Once he had done that, God the Father had to forsake all that sin. When Jesus was wearing our sin on the cross, God the Father could not bear to look at the sin or at his Son. He had to avert his gave. He had to shield his eyes. He had to turn his back. He had to condemn and reject and curse and damn that sin…When Jesus Christ picked up our sins, he became a curse for us, and when he became a curse for us, he was accursed by God. God was not forsaking his Son as much as he was forsaking the sin the Son was carrying.
I said this was good news. So far I haven’t told you how this is good news, have I? It’s good news in two ways. First: “The forsaking of the Son of God on the cross is a fearful thing, but it’s good news for sinners who repent” (Phil Ryken). Why is it good news? Jesus was forsaken so that we don’t have to be forsaken. He was rejected so that we can be accepted. At the cross, he was cut off from God so that we could be brought in.
It’s also good news because of where Jesus got this prayer: “My God, my God, why have you forsaken me?” Jesus is actually quoting Psalm 22. Psalm 22 is the prayer of someone who is being attacked, someone who feels abandoned by God. When Jews quoted the Hebrew Scriptures back then, quoting one verse would be enough to bring up the whole passage. So many of those hearing Jesus quote Psalm 22:1 would have remembered how Psalm 22 ends: it ends with vindication. It begins like this:
My God, my God, why have you forsaken me?

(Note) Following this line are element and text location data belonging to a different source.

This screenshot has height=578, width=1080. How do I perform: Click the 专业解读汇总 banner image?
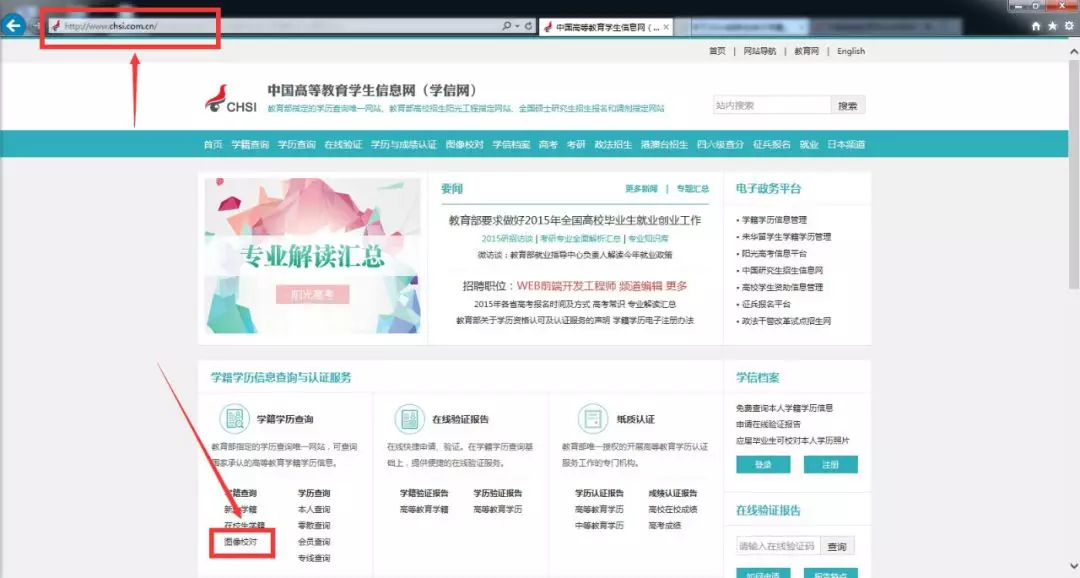point(312,255)
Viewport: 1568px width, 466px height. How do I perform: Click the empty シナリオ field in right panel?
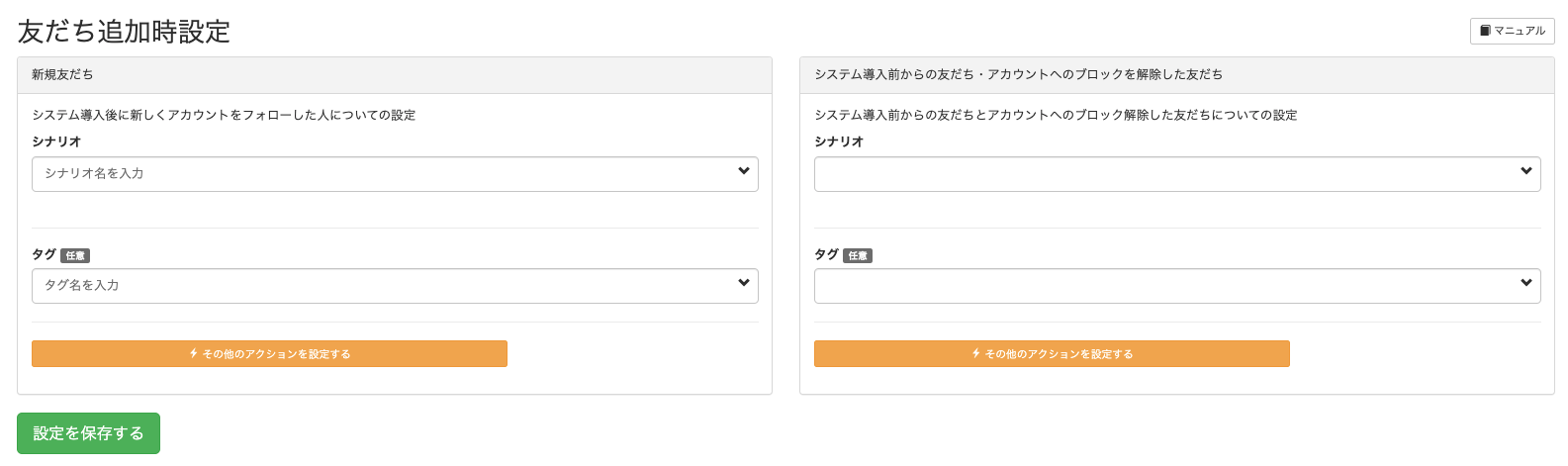click(x=1177, y=174)
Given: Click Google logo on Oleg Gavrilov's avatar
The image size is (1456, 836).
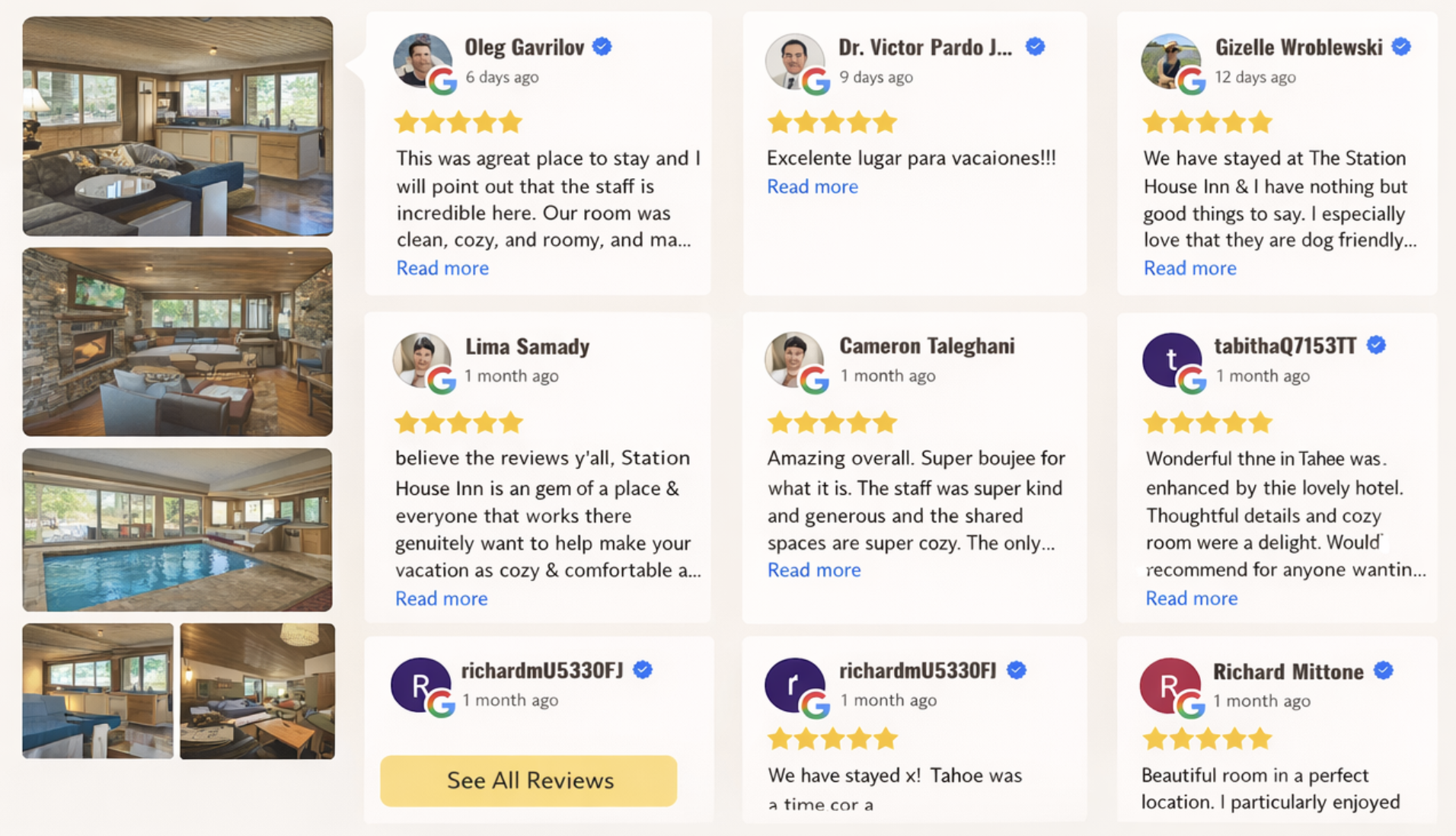Looking at the screenshot, I should [x=442, y=81].
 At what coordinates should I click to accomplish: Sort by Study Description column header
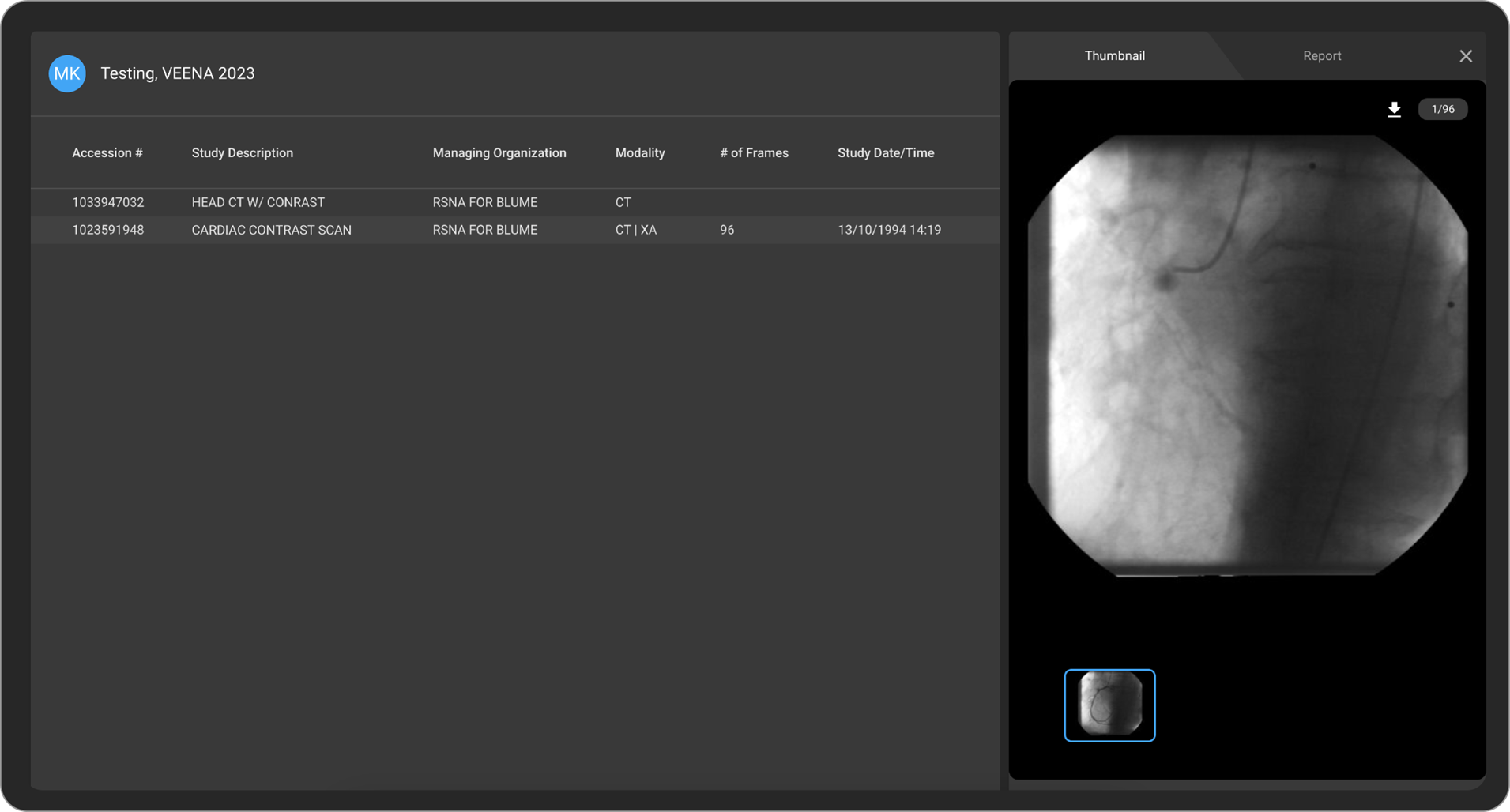tap(242, 153)
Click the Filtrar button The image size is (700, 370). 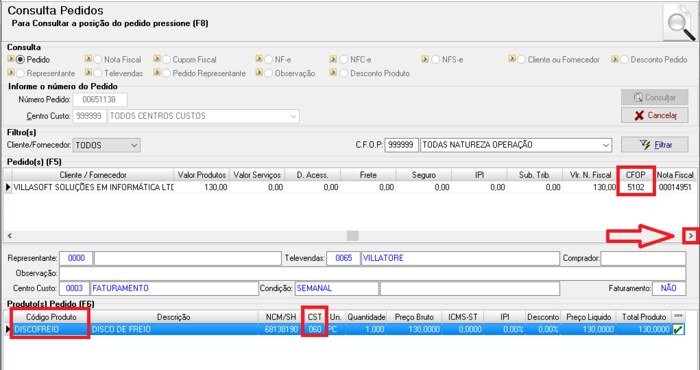tap(654, 145)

Why are you so far from saving me,
so far from the words of my groaning?
But it ends like this:
For he has not despised or scorned
the suffering of the afflicted one;
he has not hidden his face from him
but has listened to his cry for help.
Jesus is saying that he knows the abandonment is not the end of the story. God will vindicate him. There’s more:
All the ends of the earth
will remember and turn to the LORD,
and all the families of the nations
will bow down before him…
As Jesus goes to the cross, there’s more than meets the eye. At the cross, history changed. Not only that, but lives were changed. At the cross, Jesus was cut off from God so that we wouldn’t have to be cut off. Because God did not reject him forever, neither will God reject us when he place our faith in Christ and understood what he did for us at the cross.
So help us see beneath the surface, Father. Thank you that on that Friday long ago, history changed. Thank you, though, that it’s not just history that changed. For two thousand years now, you’ve been changing lives because of what Jesus accomplished at the cross. He bore our sins; he was cut off so we wouldn’t have to be.
Help us see the cross. And I pray it would change us today. We pray in the name of the one who was rejected so we could be accepted, in the name of the one who gave his life so that we could live. In the name of Jesus we pray. Amen.